(Tareas por realizar)
a) Enumera las condiciones que, según el escritor de fama citado en el prólogo sobre Antonio Plaza, definen lo que es ser poeta.
b) Continúa el prólogo sobre Antonio Plaza a partir de su última oración.

(Fragmento del documento)
Antonio Plaza (1830-1882)

Imagen tomada de Circulo de poesía: revista electrónica de literatura

por Juan de Dios Peza (1852-1910)

Peza, Juan de Dios, “Prólogo” a Antonio Plaza, Álbum del corazón. Poesías completas, Buenos Aires – México: Maucci Hermanos – La Habana: José López Rodríguez, pp. 5-9.

Ser poeta, según afirma un escritor de fama, es sentir hondo, pensar alto y hablar claro, y cuán pocos de los que el vulgo llama poetas han cumplido con estas raras condiciones. 

En materia de arte, muchas son las escuelas; muchas las exigencias de los críticos; muchas las reglas que imponen los maestros, y, sin embargo, lo esencial en el artista no lo dan los libros, ni lo pueden repartir las cátedras, ni se sabe en qué estriba el secreto de posesión en el individuo, la inspiración inmortal y sublime. 

Aquel a quien no conmueva la hermosura, ni le cautive el sentimiento, ni le seduzca la más franca expresión de la forma, no será un artista. 

La Belleza, decía san Agustín, es el esplendor del orden, y confirma esta definición la perfecta armonía que resplandece en todo lo bello. 

Basta una columna, un frontón, un relieve cubierto por el jaramago o la yedra silvestre, para adivinar el conjunto de un templo griego; ya sea el Partenón con todas sus tradiciones gloriosas; ya el augusto santuario de Júpiter, de aquel dios de cuya cabeza nació Minerva, derramando la luz de la sabiduría en los cerebros humanos. 

Los poetas primitivos no tenían otro cuadro que la naturaleza para desarrollar sus concepciones, y por esto son originales y asombrosos. Ninguno copiaba modelos gastados o envejecidos; pues la naturaleza, ese monstruo que, según La Bruyére, goza en devorarse a sí mismo, no envejece nunca, y, en cada nuevo sol, la aurora, el océano; la soledad imponente de los bosques; las maravillas del cielo, sereno o tempestuoso; los crepúsculos; el canto de las aves que convierten en arpas los árboles; el volcán con sus nieves eternas; las montañas con sus ventisqueros pavorosos, y las llanuras con alfombra de mieses cuajadas de espigas, todo cuanto decora y puebla nuestra vivienda universal, parece que nace en las montañas para esconderse y dormir bajo el manto estrellado de la noche. Admirables son los esfuerzos del que logra con el estudio cincelar lo mismo el mármol que la armonía o la palabra. Habrá en sus obras todo lo que las reglas previenen; todo cuanto los autores aconsejan; pero si le falta el alma, la inspiración, el sentimiento más puro y delicado, no arrancará una lágrima, ni una sonrisa de bondad, ni un suspiro de arrobamiento y se conformará con esta única recompensa: el frío aplauso de los doctos. 

El poeta moderno, el cantor de las miserias presentes, de los vicios de nuestra sociedad, de las pasiones de nuestras almas nutridas en un medio de corrupción y de incredulidad incomparables; el trovador de las dudas, de las decepciones, del desencanto actual, no busca el sillón académico ni el “visto bueno” de las universidades; sufre, se duele, se plañe, y lanza sus cantos a los cuatro vientos sin otro afán que el de ser comprendido por los que, como él, se encuentran enfermos de idénticos males.

(Entradas de datos)
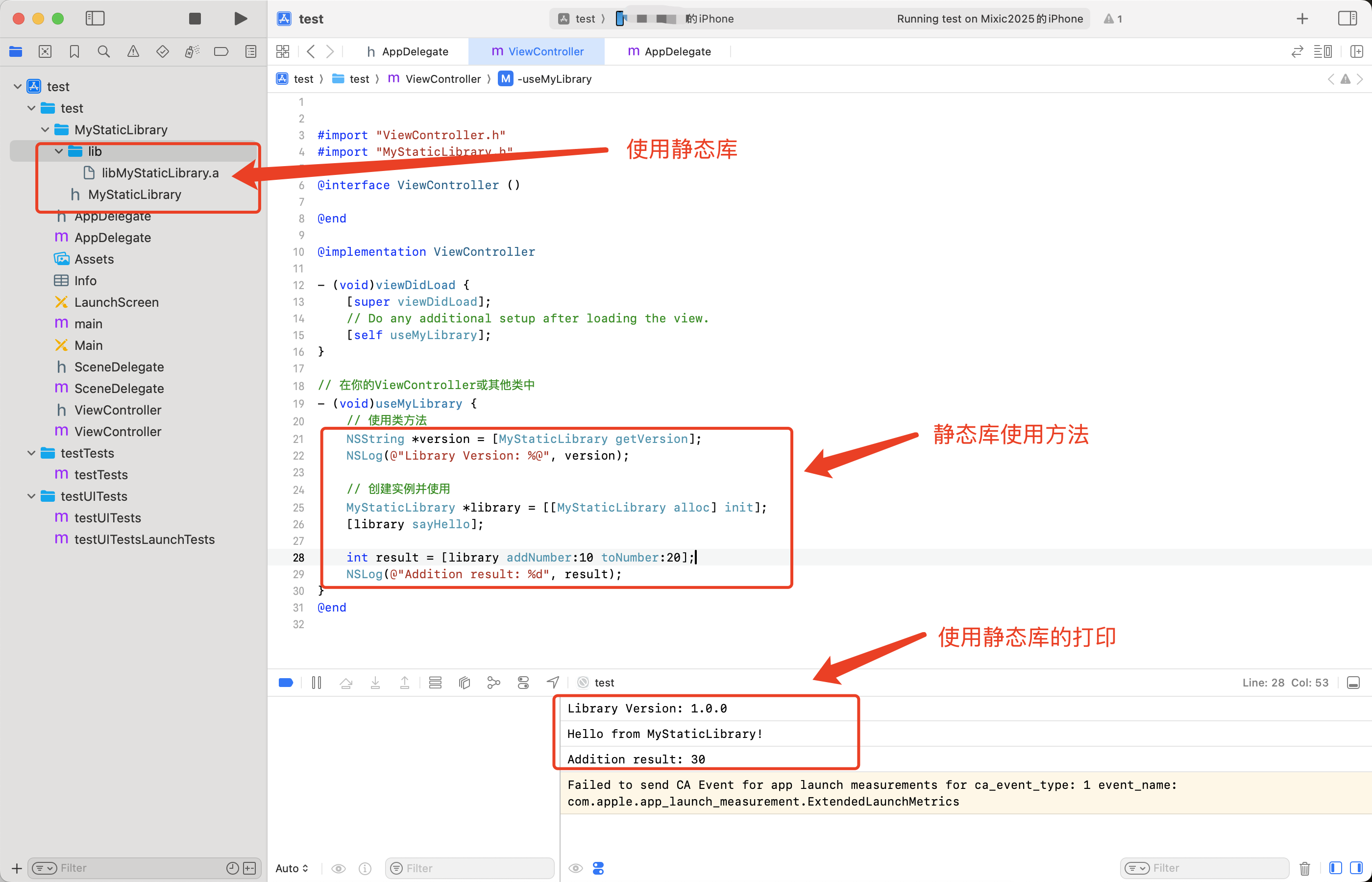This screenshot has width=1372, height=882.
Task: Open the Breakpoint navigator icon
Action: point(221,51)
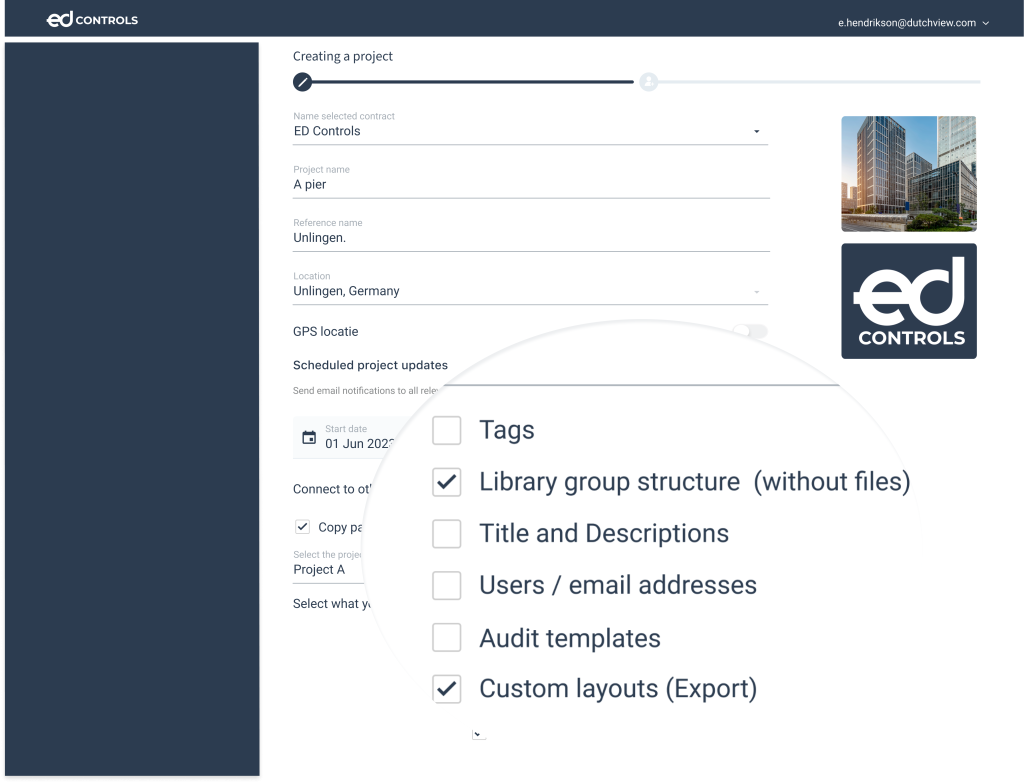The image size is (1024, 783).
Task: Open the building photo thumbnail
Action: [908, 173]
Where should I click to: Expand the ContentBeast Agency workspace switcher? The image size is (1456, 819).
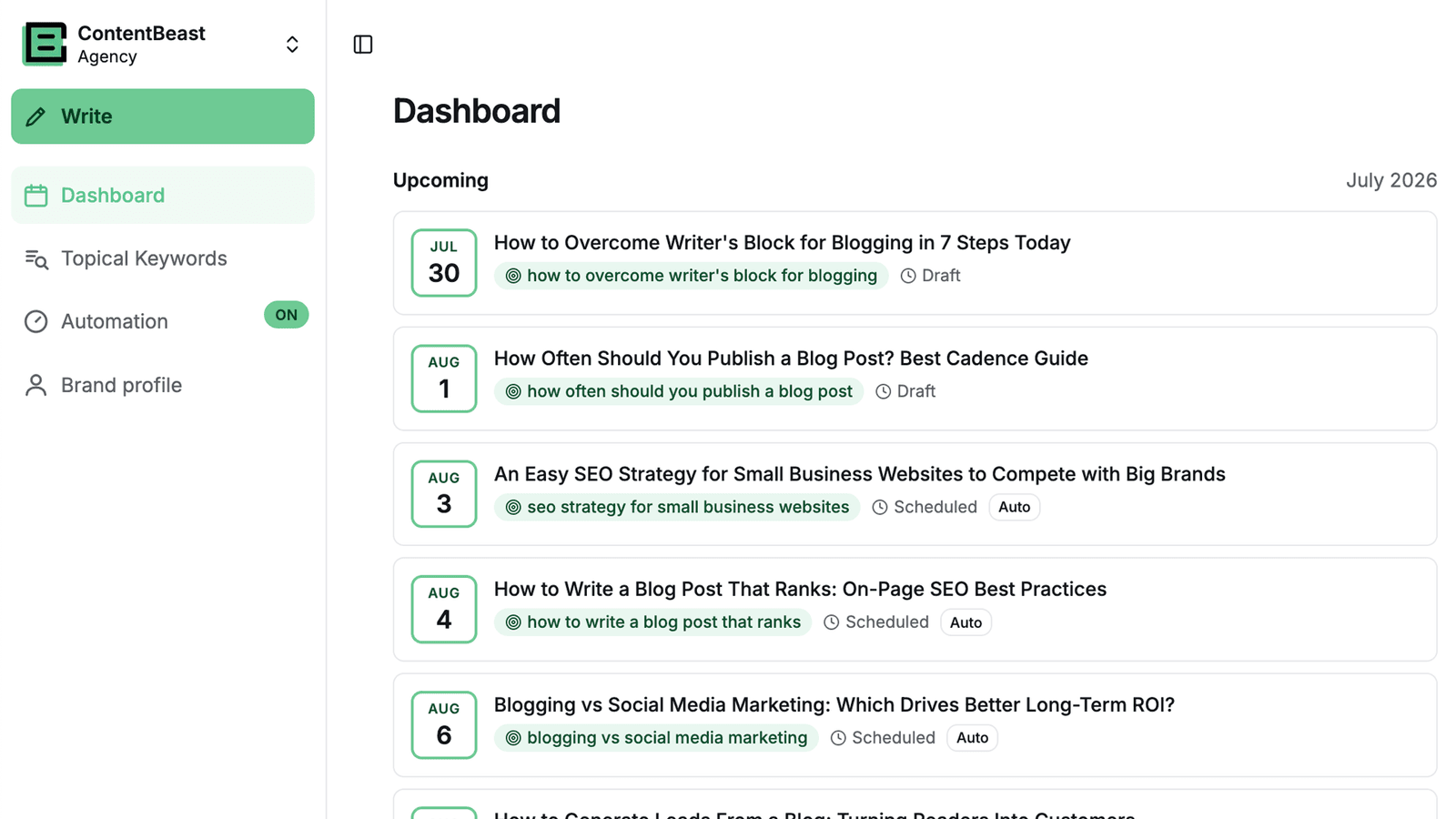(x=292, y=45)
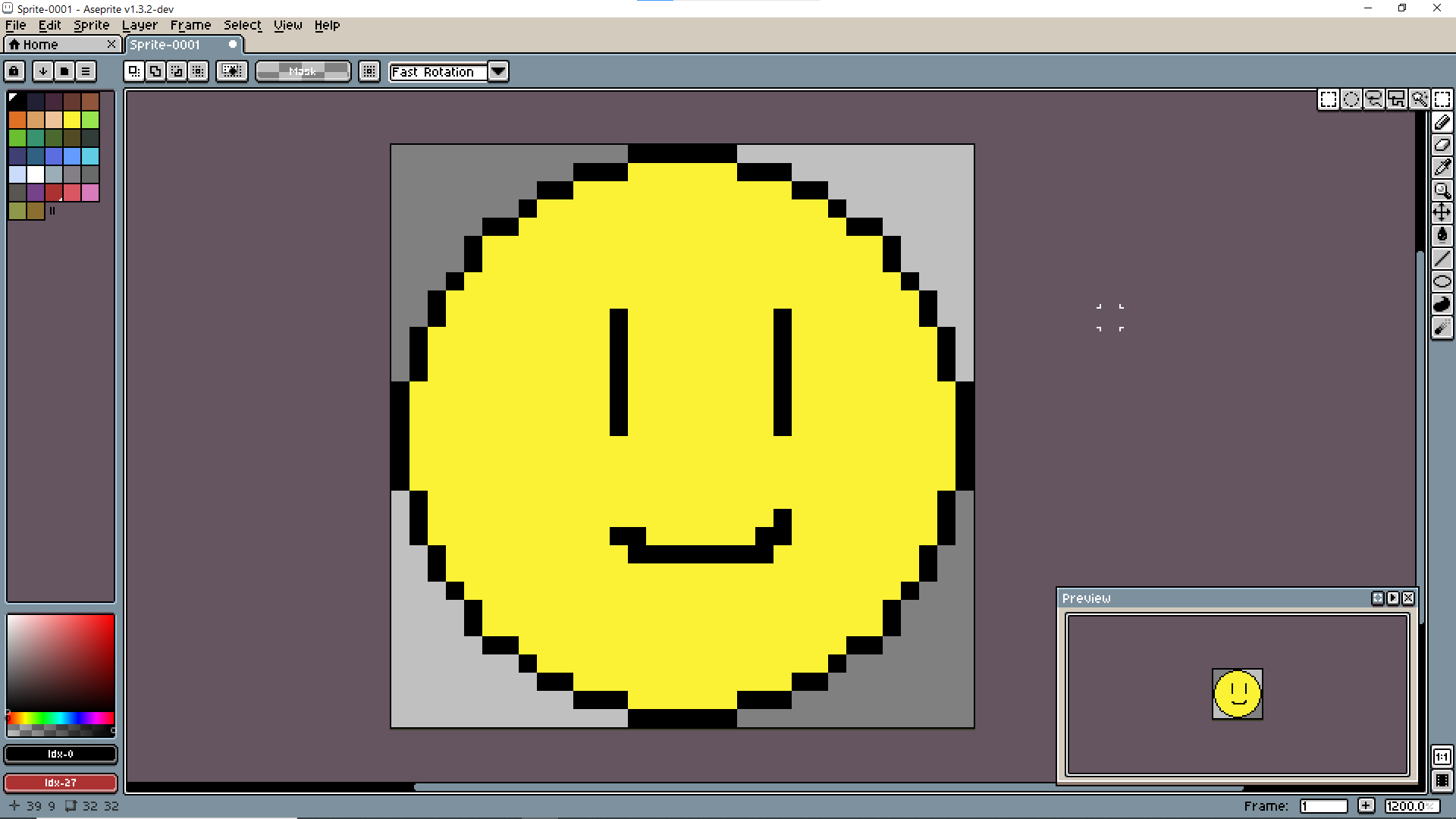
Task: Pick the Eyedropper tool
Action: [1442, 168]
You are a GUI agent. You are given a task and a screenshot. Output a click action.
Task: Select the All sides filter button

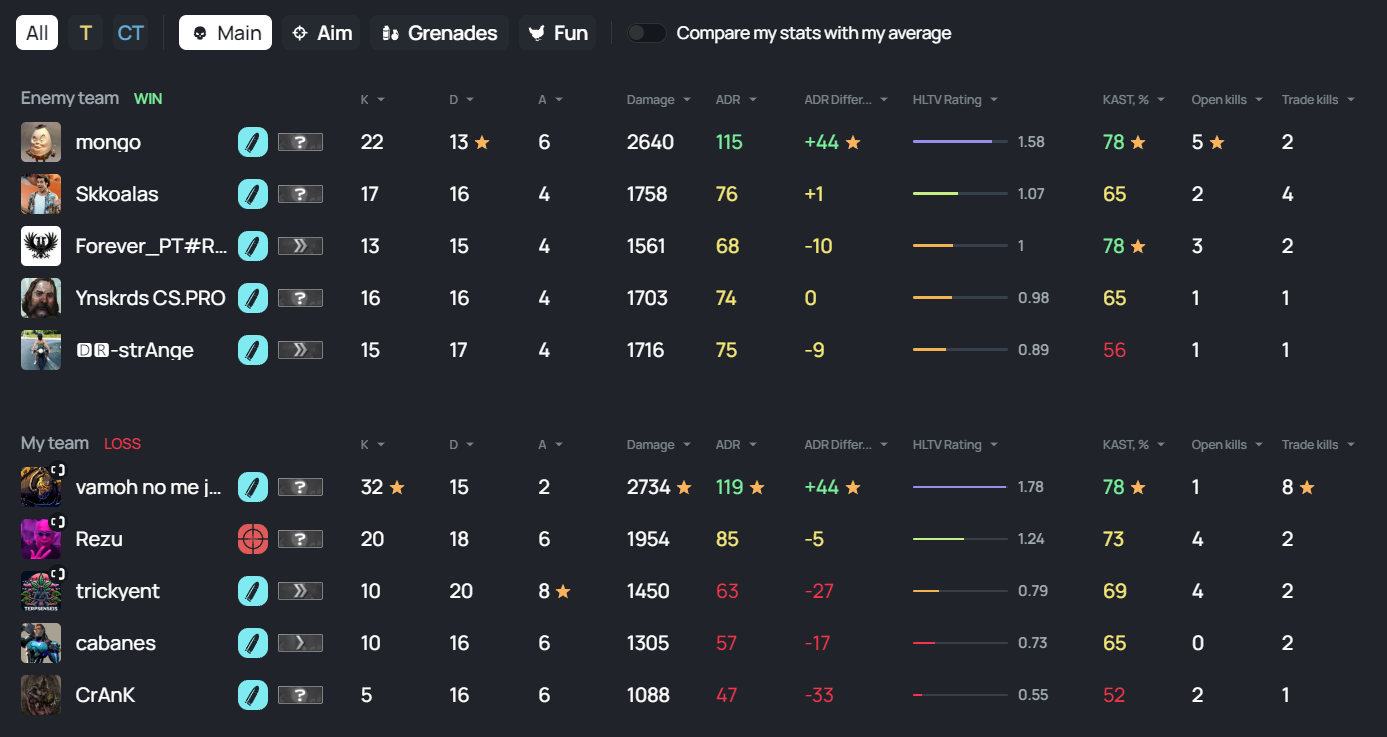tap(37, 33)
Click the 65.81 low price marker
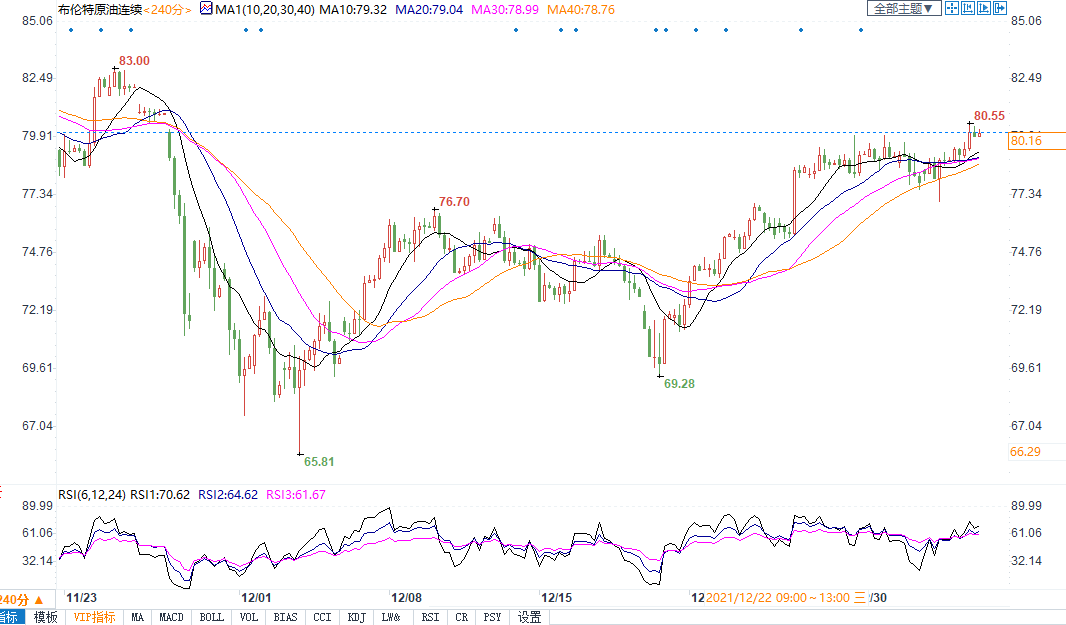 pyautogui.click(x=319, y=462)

(Las respuestas)
a)
- Sentir hondo
- Pensar alto
- Hablar claro

b)
Yo traté íntimamente a Antonio Plaza, el aplaudido autor de los versos que aparecen coleccionados en este libro. Éramos él y yo dos amigos, no obstante la diferencia de edades. Acaso le fui interesante, porque en mi primera juventud fui un desencantado a quien deleitaban los cantos orgiásticos y las dudas incurables. 

Antonio Plaza era oriundo del estado de Guanajuato; nación en Apaseo el 2 de junio de 1833, siendo sus padres don José María Plaza y doña María de la Luz Llanas. 

Enviáronlo de niño a México, e ingresó en el Seminario Conciliar, donde sólo se cursaban las carreras Eclesiástica y de Jurisprudencia. 

El niño era precoz y liberal por instinto: así es que de aquellas aulas, de donde salieron Juan José Baz, Manuel Romero Rubio, Justino Fernández, Manuel Fernando Soto y tantos otros patricios de renombre, él salió para alistarse como soldado en las filas progresistas y en ellas sirvió hasta el año de 1861, en que se retiró con licencia y con un pie inutilizado por una bala de cañón en pleno campo de batalla. 

Plaza esgrimió la pluma del periodista, defendiendo las nuevas ideas, y sus trabajos llenaron las columnas de El Horóscopo, Los Padres del Agua Fría, La Bandera Roja, La Luz de los Libres, El Constitucional, La Orquesta, La Pluma Roja, San Baltasar, La Idea y La Revista Mexicana

Estos periódicos, en su mayor parte, eran las hojas volantes que encendía el juego de la libertad en los corazones y que impulsaron poderosamente el movimiento revolucionario que modificó los destinos de nuestra patria.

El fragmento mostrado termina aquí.